**DIRECTIONS:** Word for word, return the entries listed below.

··· EXTRACTED DATA ···

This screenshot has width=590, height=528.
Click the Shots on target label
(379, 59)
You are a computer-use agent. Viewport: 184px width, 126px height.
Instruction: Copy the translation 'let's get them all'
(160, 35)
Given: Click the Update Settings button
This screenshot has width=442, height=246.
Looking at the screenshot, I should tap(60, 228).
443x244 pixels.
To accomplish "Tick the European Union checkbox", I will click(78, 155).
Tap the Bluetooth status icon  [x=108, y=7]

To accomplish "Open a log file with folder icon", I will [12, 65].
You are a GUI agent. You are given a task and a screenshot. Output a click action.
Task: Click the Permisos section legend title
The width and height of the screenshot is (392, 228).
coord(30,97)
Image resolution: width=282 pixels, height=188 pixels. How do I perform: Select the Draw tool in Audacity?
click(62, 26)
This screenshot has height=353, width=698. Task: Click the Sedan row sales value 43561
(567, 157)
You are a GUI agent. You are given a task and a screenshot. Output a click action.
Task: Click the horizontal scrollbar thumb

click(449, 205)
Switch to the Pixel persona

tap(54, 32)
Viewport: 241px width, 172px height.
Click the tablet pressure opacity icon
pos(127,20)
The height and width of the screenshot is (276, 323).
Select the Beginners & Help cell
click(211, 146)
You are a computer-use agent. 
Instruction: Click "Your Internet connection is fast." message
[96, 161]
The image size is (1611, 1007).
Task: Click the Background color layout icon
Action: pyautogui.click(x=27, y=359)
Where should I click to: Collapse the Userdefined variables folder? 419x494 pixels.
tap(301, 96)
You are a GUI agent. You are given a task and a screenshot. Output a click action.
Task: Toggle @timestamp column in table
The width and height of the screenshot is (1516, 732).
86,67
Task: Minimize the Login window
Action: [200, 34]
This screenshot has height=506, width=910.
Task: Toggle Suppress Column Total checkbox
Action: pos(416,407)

···

**ANSWER FOR THIS EXERCISE:**
This screenshot has width=590, height=528.
Click the Shots on target label
(379, 59)
You are a computer-use agent. Viewport: 184px width, 126px height.
Instruction: Copy the translation 'let's get them all'
(160, 35)
Given: Click the Update Settings button
This screenshot has width=442, height=246.
Looking at the screenshot, I should tap(60, 228).
443x244 pixels.
To accomplish "Tick the European Union checkbox", I will click(78, 155).
Tap the Bluetooth status icon  [x=108, y=7]

To accomplish "Open a log file with folder icon", I will [12, 65].
You are a GUI agent. You are given a task and a screenshot. Output a click action.
Task: Click the Permisos section legend title
The width and height of the screenshot is (392, 228).
coord(30,97)
Image resolution: width=282 pixels, height=188 pixels. How do I perform: Select the Draw tool in Audacity?
click(62, 26)
This screenshot has height=353, width=698. Task: Click the Sedan row sales value 43561
(567, 157)
You are a GUI agent. You are given a task and a screenshot. Output a click action.
Task: Click the horizontal scrollbar thumb

click(449, 205)
Switch to the Pixel persona

tap(54, 32)
Viewport: 241px width, 172px height.
Click the tablet pressure opacity icon
pos(127,20)
The height and width of the screenshot is (276, 323).
Select the Beginners & Help cell
click(211, 146)
You are a computer-use agent. 
Instruction: Click "Your Internet connection is fast." message
[96, 161]
The image size is (1611, 1007).
Task: Click the Background color layout icon
Action: pyautogui.click(x=27, y=359)
Where should I click to: Collapse the Userdefined variables folder? 419x494 pixels.
tap(301, 96)
You are a GUI agent. You are given a task and a screenshot. Output a click action.
Task: Toggle @timestamp column in table
The width and height of the screenshot is (1516, 732).
86,67
Task: Minimize the Login window
Action: [200, 34]
This screenshot has height=506, width=910.
Task: Toggle Suppress Column Total checkbox
Action: pos(416,407)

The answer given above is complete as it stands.